Tuesday, May 3, 2011

Polls that matter and polls that don't matter

OK, so the United States has killed Osama Bin Laden and thrown his body into the sea. A highly symbolic development that gives Barack Obama some much-needed oxygen. For the record, I fully reject the killing of civilians and am totally against Osama's methods and activities. However, I believe he wasn't nearly as important now as he used to be; killing him wasn't my top priority. I also believe that disposing of his body the way the US did was childish and unwarranted; and that the cause of anti-terrorism would have been better served if he had sat before a tribunal to face charges of crimes against humanity. That being said, having him convicted by a court of law wasn't my top priority either.

But the Zionists are taking advantage of his death to remind us that Palestinian Muslims were the most ardent supporters of Osama. This is the inculpatory evidence:


These figures would indeed be worrying if they had any relevance at all. When Palestinians are asked about Al Qaeda or Osama Bin Laden, words are, to a large extent, being put in their mouths. It's not like they are spontaneously demonstrating in favor of Al Qaeda. Osama is, was, a reality far removed from theirs, almost a construct. Saying that they had confidence in him is irrelevant insofar as most Palestinians, an overwhelming majority, had no chance of translating that declared confidence into a concrete support for Bin Laden. Even more importantly, those who did have that possibility --the Palestinians who managed to travel and settle abroad-- did not enroll in Al Qaeda. Indeed, Stanford's Martha Crenshaw, one of the foremost scholars in terrorism studies, has noted that there are "almost no Palestinians in al Qaeda and no proven links with Hamas or the other Palestinian groups that use terrorism against Israel." So when the Palestinians are asked if they have confidence in Bin Laden, their answer must be seen as a manifesto against the West that has so often betrayed them. Essentially they are telling the Western pollster "I'll say what I know that will irk you." If they meant it, they would have joined Al Qaeda in large numbers.

Now this must be compared with other polls about concrete matters and events the respondents can take an active part in. Case in point, the one published by Ynet on 15 Dec 2010, after more than 50 top Jewish religious figures signed on to an anti-Arab racist letter:

Poll: 55% back rabbis' anti-Arab ruling

Survey shows 41% of secular Israelis support municipal religious leaders' call not to rent apartments to non-Jews, as do 64% and 88% of Israel's traditional and haredi Jews, respectively.

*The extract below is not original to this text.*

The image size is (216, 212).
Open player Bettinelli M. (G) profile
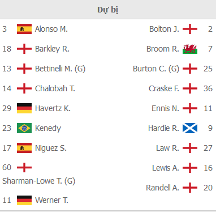(x=60, y=69)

This kind of support is not speculative or theoretical or pure blah-blah. Many of the respondents are Jews who do own apartments and who, in 55% of the cases, would not rent them out to Arab tenants. And they don't stop there; they're also taking positive steps to oust Arabs from apartments owned by other Jews. But it gets worse. Shortly after the ruling, racist Jews threatened a Holocaust survivor --a Holocaust survivor!-- with the burning of his house if he didn't stop renting rooms to Arab students. For all the Yom Hashoah (Holocaust Day) commemorations, with the sirens sounding, the cars stopping in the roads and the deeply moving 2-minute silence, the crude fact is that Jews in Israel hate Arabs more than they love Holocaust survivors.

In short, the polls showing an apparently outrageous Palestinian support for Osama are basically meaningless and reflect an exercise in épater le bourgeois, since Palestinians are not rushing to join Al Qaeda. The polls showing a deep Jewish racism against Arabs, on the other hand, reflect a hate that is translated into very real actions of arson, threats and attacks against both Arabs and non-prejudiced Jews. And that matters much more than mere words.